Disease is always a problem when fish are raised in close quarters. After a 1999 outbreak of infectious salmon anemia in fish farms in Scotland, all the farm-grown fish within 25 miles were slaughtered. A similar anemia outbreak in Maine two years ago led to the destruction of more than 2.5 million fish and to federal insurance payouts totaling $16 million. "The more aquaculture there is," warns Callum Roberts, senior lecturer in marine conservation at the University of York in England, "the more disease there will be."
Some of the antibiotics that fish farmers give their stock to minimize disease pass easily into the surrounding environment, and some are highly toxic. Last year traces of the banned drug nitrofuran, which is dangerous to humans, were found by European Union inspectors in shrimp from Myanmar, Thailand and Vietnam. According to Wang Sihe, an expert with the Jiangsu Seawater Fisheries Research Institute, Chinese shrimp farms have mixed fish food with antibiotics and dumped it into fish ponds. Chloramphenicol, an antibiotic that can cause fatal anemia in humans, has also been used.

Description of the task: Rewrite the fish farming text from "Some of the" up to and including "also been used.", changing "European Union inspectors" to "EU inspectors". The lines that come after the text have no part in this.

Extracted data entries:
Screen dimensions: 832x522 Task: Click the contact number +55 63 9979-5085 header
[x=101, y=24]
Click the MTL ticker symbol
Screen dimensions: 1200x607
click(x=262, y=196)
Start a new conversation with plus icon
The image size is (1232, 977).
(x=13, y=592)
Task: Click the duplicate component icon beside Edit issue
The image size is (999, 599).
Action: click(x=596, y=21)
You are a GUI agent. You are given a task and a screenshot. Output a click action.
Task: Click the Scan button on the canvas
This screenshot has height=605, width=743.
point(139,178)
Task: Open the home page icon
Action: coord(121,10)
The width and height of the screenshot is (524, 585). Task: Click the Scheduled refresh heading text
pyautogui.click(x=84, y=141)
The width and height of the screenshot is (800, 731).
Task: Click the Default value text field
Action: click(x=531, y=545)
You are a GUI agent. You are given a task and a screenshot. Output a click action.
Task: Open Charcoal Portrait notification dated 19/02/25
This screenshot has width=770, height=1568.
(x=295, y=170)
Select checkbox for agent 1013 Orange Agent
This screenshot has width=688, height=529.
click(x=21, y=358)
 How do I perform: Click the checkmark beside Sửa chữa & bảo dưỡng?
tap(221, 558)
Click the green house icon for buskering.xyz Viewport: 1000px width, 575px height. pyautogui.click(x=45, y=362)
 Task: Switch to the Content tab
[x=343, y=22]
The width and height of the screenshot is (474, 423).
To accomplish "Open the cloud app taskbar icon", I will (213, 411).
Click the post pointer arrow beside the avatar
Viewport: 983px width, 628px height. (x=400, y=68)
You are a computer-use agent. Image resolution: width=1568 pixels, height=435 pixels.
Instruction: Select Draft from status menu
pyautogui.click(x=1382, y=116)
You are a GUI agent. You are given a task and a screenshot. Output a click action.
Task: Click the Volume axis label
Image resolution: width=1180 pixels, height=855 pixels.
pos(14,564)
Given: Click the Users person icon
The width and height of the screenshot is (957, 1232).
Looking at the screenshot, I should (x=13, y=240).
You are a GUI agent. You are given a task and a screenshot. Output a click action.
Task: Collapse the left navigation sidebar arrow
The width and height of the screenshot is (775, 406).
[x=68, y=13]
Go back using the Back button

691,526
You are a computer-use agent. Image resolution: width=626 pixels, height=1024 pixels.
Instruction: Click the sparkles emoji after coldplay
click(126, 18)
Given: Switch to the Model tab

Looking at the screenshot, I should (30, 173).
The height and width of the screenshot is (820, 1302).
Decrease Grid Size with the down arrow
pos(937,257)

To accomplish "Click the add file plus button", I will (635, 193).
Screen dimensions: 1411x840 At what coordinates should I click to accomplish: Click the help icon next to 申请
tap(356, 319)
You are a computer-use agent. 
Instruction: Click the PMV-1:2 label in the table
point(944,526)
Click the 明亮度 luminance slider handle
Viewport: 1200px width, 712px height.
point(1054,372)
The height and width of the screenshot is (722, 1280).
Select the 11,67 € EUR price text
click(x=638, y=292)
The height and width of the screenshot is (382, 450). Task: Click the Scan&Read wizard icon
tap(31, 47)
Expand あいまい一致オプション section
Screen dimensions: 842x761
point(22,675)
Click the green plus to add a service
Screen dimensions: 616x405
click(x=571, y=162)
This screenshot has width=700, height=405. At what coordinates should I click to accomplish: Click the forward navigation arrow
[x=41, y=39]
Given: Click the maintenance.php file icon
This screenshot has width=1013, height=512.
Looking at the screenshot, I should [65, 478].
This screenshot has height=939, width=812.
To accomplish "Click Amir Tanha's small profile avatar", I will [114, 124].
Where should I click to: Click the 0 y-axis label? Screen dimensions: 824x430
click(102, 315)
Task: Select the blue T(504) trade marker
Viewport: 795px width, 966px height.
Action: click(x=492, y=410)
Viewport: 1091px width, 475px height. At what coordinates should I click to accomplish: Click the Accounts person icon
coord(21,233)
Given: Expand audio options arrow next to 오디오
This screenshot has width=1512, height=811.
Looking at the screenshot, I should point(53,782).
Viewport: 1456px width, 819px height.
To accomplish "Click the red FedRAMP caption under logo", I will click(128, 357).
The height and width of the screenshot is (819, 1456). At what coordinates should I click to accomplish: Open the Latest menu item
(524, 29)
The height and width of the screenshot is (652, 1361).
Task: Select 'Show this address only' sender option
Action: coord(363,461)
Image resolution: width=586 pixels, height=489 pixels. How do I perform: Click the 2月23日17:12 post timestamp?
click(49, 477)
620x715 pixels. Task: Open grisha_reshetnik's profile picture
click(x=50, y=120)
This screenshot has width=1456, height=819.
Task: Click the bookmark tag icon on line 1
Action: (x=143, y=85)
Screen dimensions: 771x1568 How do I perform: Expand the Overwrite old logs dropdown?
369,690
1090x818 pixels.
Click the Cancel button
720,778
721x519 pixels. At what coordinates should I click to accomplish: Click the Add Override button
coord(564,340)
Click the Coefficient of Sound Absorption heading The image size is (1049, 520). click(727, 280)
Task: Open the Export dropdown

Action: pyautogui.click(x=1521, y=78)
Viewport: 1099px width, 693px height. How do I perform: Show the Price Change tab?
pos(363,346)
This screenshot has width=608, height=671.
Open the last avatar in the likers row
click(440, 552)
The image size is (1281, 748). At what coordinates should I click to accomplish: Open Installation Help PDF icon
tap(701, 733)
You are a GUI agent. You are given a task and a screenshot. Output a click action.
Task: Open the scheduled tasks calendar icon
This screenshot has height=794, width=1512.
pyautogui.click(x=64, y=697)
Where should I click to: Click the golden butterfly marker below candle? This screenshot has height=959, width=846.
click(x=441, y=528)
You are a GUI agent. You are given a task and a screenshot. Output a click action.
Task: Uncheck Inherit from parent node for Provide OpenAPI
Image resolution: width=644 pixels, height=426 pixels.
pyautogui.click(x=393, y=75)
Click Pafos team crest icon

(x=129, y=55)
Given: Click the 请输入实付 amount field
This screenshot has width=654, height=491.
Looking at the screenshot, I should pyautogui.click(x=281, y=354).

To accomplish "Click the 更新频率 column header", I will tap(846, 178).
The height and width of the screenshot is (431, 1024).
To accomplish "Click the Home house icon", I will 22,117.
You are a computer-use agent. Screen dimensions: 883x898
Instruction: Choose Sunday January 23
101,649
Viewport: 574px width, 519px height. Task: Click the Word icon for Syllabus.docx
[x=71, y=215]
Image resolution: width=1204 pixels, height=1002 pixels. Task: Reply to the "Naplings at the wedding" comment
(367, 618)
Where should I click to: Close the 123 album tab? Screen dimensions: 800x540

Final answer:
Some of the antibiotics that fish farmers give their stock to minimize disease pass easily into the surrounding environment, and some are highly toxic. Last year traces of the banned drug nitrofuran, which is dangerous to humans, were found by EU inspectors in shrimp from Myanmar, Thailand and Vietnam. According to Wang Sihe, an expert with the Jiangsu Seawater Fisheries Research Institute, Chinese shrimp farms have mixed fish food with antibiotics and dumped it into fish ponds. Chloramphenicol, an antibiotic that can cause fatal anemia in humans, has also been used.